Mit den Nordbadenern feierte Hönnige 1968 die deutsche Meisterschaft und nahm mit dem Nationalteam an den Weltmeisterschaften 1964 (Platz vier) und 1967 (Platz sechs) teil. 1978 kam Hönnige noch einmal als Trainer des TSB zurück, ein Jahr später war aber schon wieder Schluss: "Ich fand es unmöglich, dass hinter meinem Rücken Verhandlungen mit anderen Trainern geführt wurden", ärgerte sich der Studienrat am 25. Mai 1979 in der HSt.
Heute lebt Hönnige, der immer noch als das größte Talent der TSB-Handballschmiede gilt, in der Nähe von Hamburg.

Markus Hönnige (ca. 50 Länderspiele): Der Sohn trat in die großen Fußstapfen des Vaters. "Ich habe aber erst mit 14 Jahren beim TSB angefangen", sagt der heute 55-Jährige, der damals bei den Großeltern wohnte, um eine weiterführende Schule zu besuchen. Vater Herbert leitete zu jener Zeit eine deutsche Schule in Libyen. Mit der Rückkehr der Eltern zog die Familie wieder nach Leutershausen. Schnell schaffte der Rechtshänder den Sprung ins Zweitligateam und wechselte 1986 zum Bundesligisten TV Großwallstadt. Mit den Unterfranken wurde er 1990 deutscher Meister und zwei Mal DHB-Pokalsieger.
Unter dem neuen Bundestrainer Petre Ivanescu debütierte Hönnige am 20. Mai 1987 beim 19:19 gegen Ungarn im Nationalteam. Sein größter Erfolg in der DHB-Auswahl war der Gewinn des Supercups, einer Art Mini-WM, im selben Jahr. Der selbständige Vermögensberater beendete seine aktive Laufbahn nach weiteren Stationen in Niederwürzbach und Hameln schließlich beim TSB. "Ich will mit dieser jungen Mannschaft etwas bewegen", sagte der 34-Jährige im November 1997. Aus beruflichen Gründen hörte er ein Jahr später endgültig auf.
Hönnige führt heute eine Unternehmensberatung in Hirschberg an der Bergstraße.

Marion Kieber-Gotzig (62 Länderspiele): Die Bad Friedrichshallerin wurde in eine Handballfamilie hineingeboren. "Ich war schon als Baby mit in der Halle", sagt die 55-Jährige. Der Sprung in die Nationalmannschaft gelang der Spielmacherin im Jahr 1984 nach dem Wechsel von ihrem Heimatverein zum Bundesligisten VfL Sindelfingen.
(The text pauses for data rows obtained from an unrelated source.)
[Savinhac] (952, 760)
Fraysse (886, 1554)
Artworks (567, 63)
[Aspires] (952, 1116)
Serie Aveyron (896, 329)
Die Teilnahme an der A-Weltmeisterschaft 1986 in den Niederlanden mit Platz sieben war ihr größter internationaler Erfolg. Danach beendete sie ihre Laufbahn in der Nationalmannschaft.
Dass ihr vier Länderspiele im gleichen Jahr bei einem Kurz-Comeback im Zuge des internationalen Turniers im tschechischen Cheb nicht anerkannt wurden, kann sie verschmerzen: "Die Reise war toll, aber wir haben alle Spiele verloren."
Ein Jahr später wechselte Kieber zurück in die Heimat zum VfL Neckargartach, für den sie bis 1998 in der Bundes- und Regionalliga spielte. "Das war eine klasse Zeit", sagt die Friedrichshaller Gemeinderätin rückblickend. Ihr Sohn Tom spielt für den FSV in der Bezirksklasse.
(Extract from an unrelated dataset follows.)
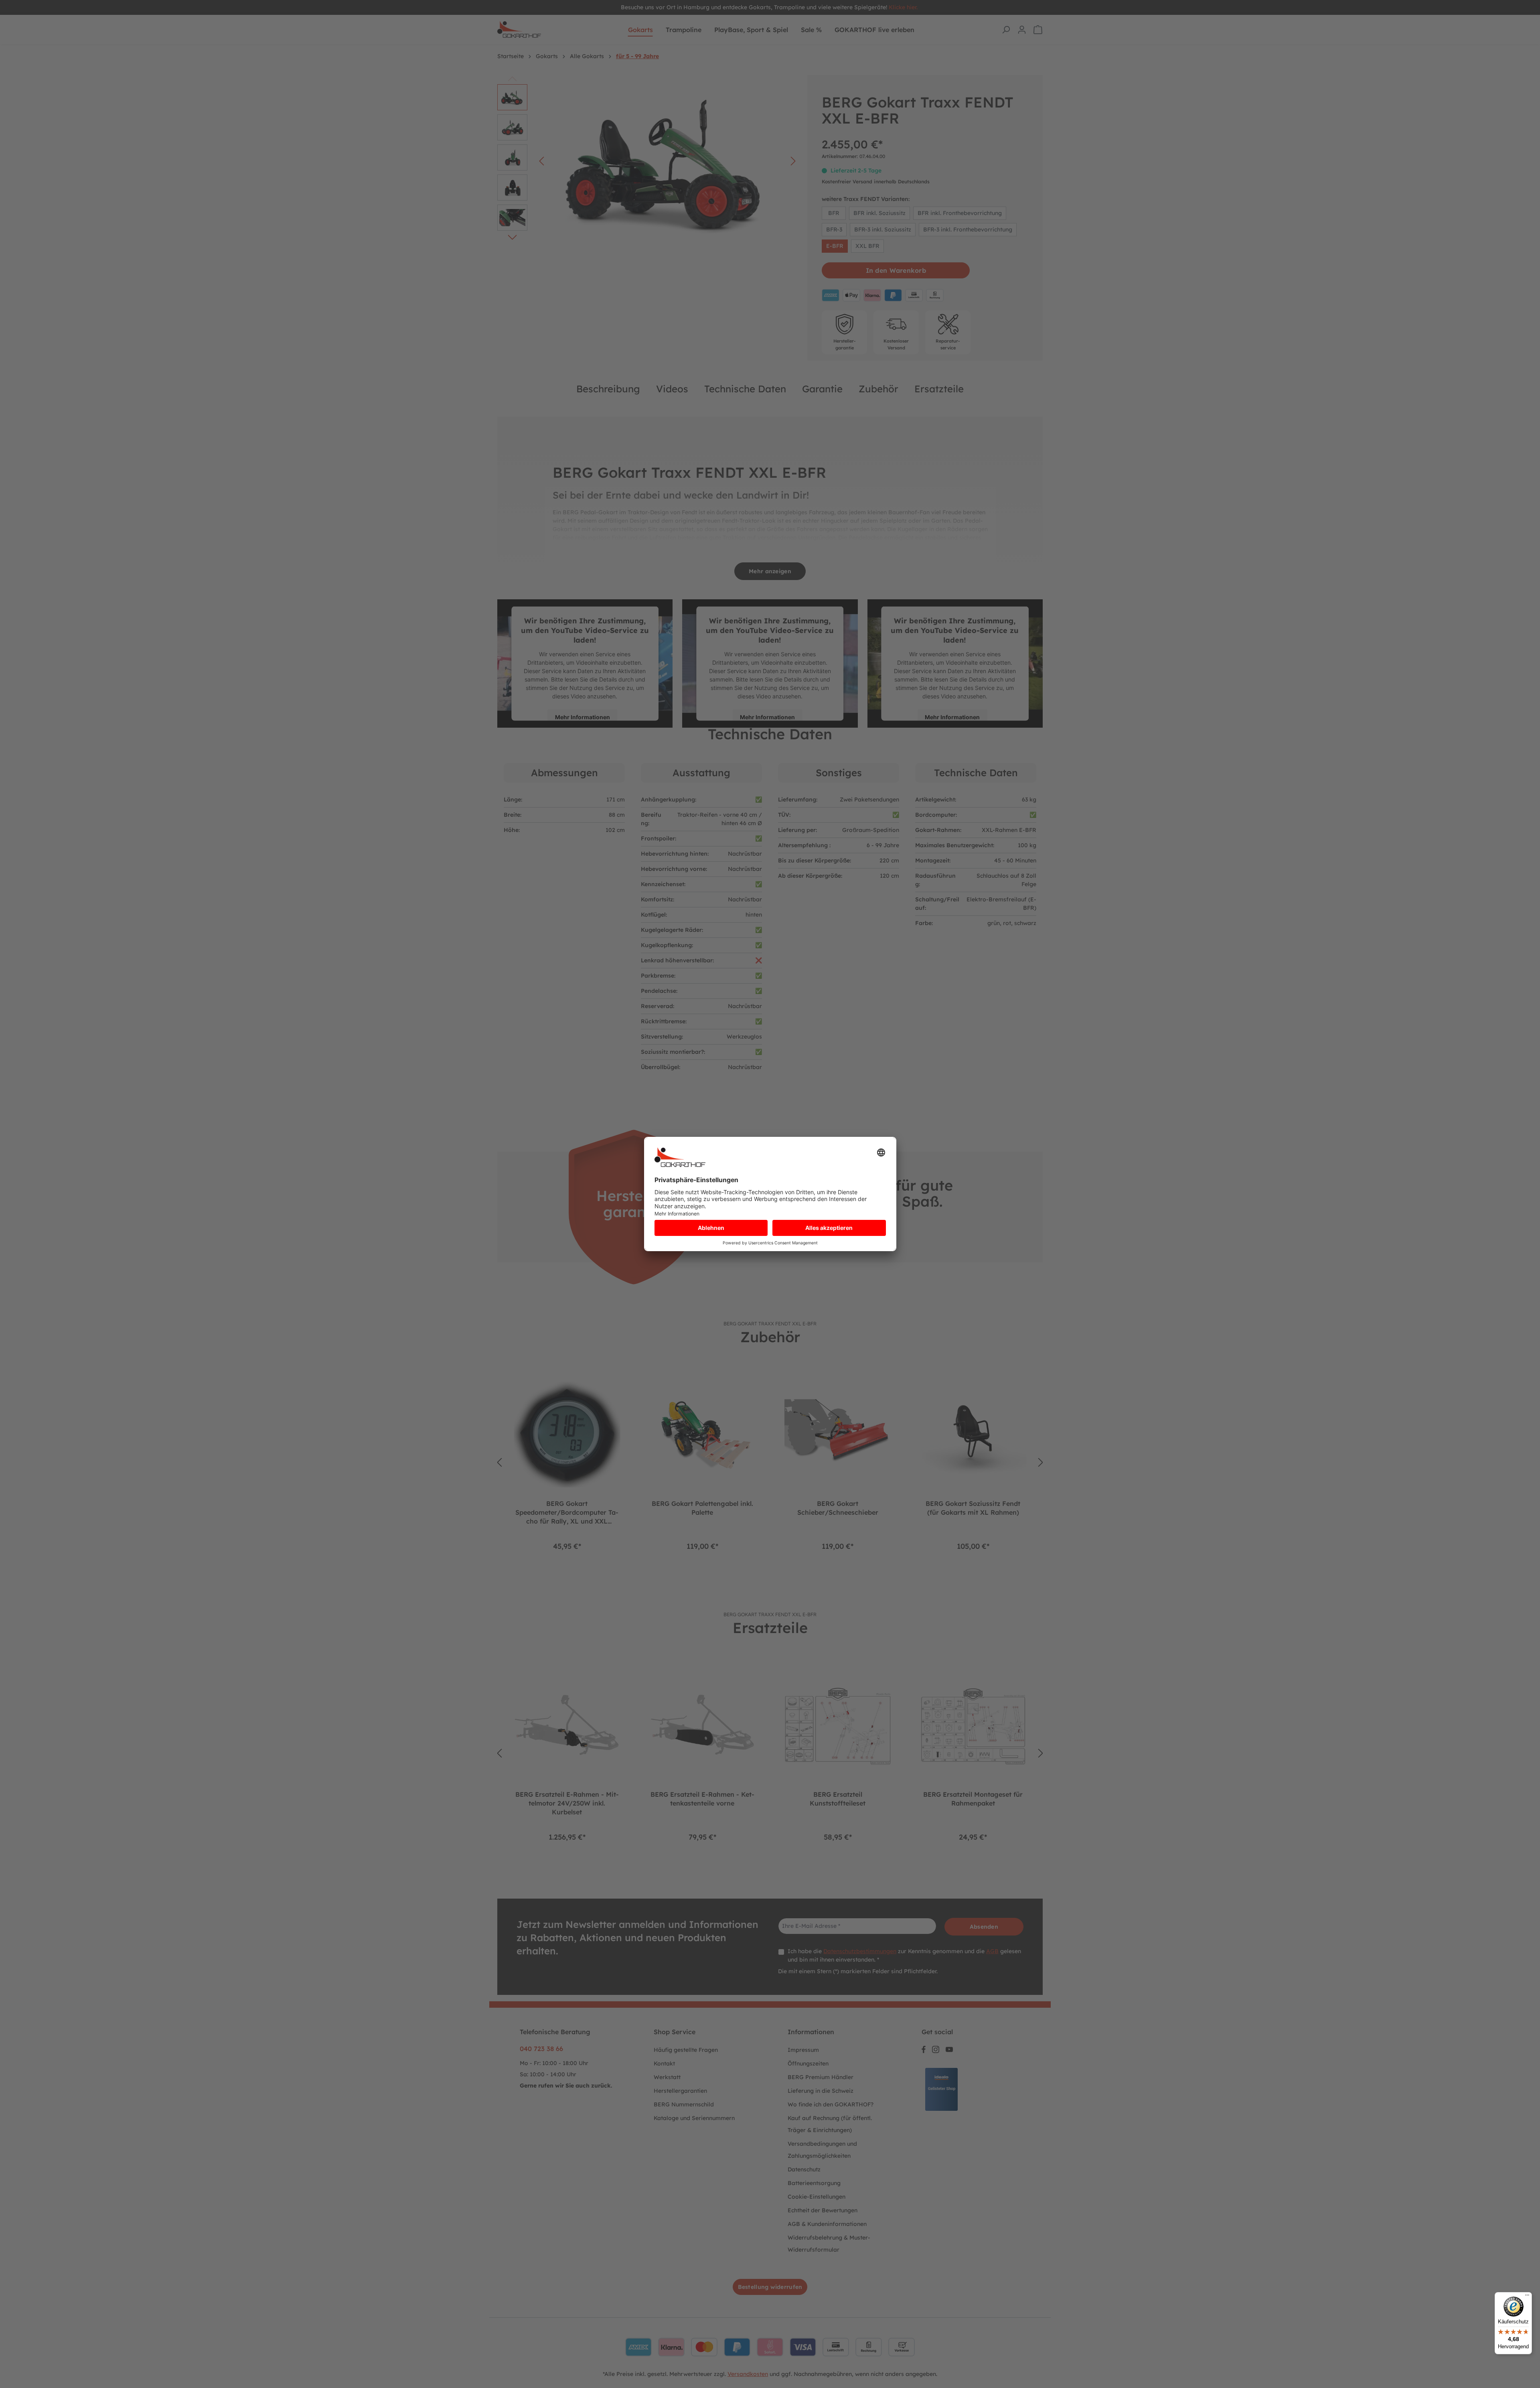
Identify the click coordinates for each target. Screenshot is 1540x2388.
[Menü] (1527, 2297)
Heike Reinhardt, geb. Murrweiß (72 Länderspiele): Ähnlich wir Marion Kieber wurde auch die Horkheimerin in eine Handballfamilie geboren. Vater Gerhard ist eine Legende beim TSB. "Ich habe aber in Weinsberg angefangen Handball zu spielen, da es in Horkheim keine Mädchen- oder Frauenteams gab", sagt die heute 51-Jährige. Im Nationalteam war sie mit 25 Jahren eine Spätstarterin.
Über die TG Heilbronn, den VfL Neckargartach, den VfL Sindelfingen, Grün-Weiß Frankfurt war die Allrounderin 1993 zum damaligen Spitzenclub TV Lützellinden gekommen. Mit den Hessen wurde die Rechtshänderin im selben Jahr deutsche Meisterin, gewann den Europapokal der Pokalsieger und wurde in Norwegen Weltmeisterin - mit einem Wermutstropfen: "Im Endspiel gegen Dänemark kam ich nicht zum Einsatz." Durch den fünften Platz bei der WM 1995 in Österreich gelang die Qualifikation für die Olympischen Spiele 1996 in Atlanta: "Der Sieg gegen Russland im Spiel um Platz fünf war mein Highlight, ich wollte unbedingt einmal Olympische Spiele miterleben." Der etwas enttäuschende siebte Rang war da zweitrangig.
Obwohl der Handball zu jener Zeit im Mittelpunkt stand, arbeitete Murrweiß nebenher: "Ich wollte mich nicht vom Sport abhängig machen", sagt die Bankkauffrau. Heute lebt sie mit ihrer Familie in Wetzlar.

Heike Wacker, geb. Deininger (17 Länderspiele): Im Gegensatz zu den Nationalmannschaftskolleginnen aus der Region war Heike Deininger handballerisch nicht vorgeprägt. "Ich habe mit der Leichtathletik begonnen", sagt die 49-Jährige. Ab 1980 erlebte sie dann den Aufstieg ihres VfL bis in die 1. Bundesliga mit. "Es war das Größte für mich mit Silvia Schmitt oder Marion Kieber zusammenspielen zu dürfen. Eine richtig geile Zeit."
Ihr Debüt in der Nationalmannschaft feierte die Allrounderin im Jahr 1989 "bei einem Turnier im Osten", genauer weiß sie es nicht mehr. Ein Jahr später verpaste sie mit der DHB-Auswahl bei der WM in Südkorea die Bronzemedaille im Spiel um Platz 3 gegen die DDR - obwohl zu diesem Zeitpunkt die Wiedervereinigung bereits vollzogen war. "In einem ARD-Fernsehbericht bin ich damals erwähnt worden. Das war ein Highlight, als Jörg Wontorra meinen Namen nannte", erzählt Wacker und muss lachen. "Der Liebe wegen", zog es sie anschließend nach Wien. "Ich war kurz davor, die österreichische Staatsbürgerschaft anzunehmen, um an den Olympischen Spielen 1992 in Barcelona teilnehmen zu können." Doch das Projekt scheiterte und das Knie ließ keinen Leistungssport mehr zu.
Für den VfL spielte sie noch einige Jahre in der Regionalliga, ehe sie für viele Jahre das Frauenteam des TB Richen übernahm. "Da stand ich sogar ab und zu im Tor." Wacker lebt heute mit ihrer Familie in Bad Wimpfen.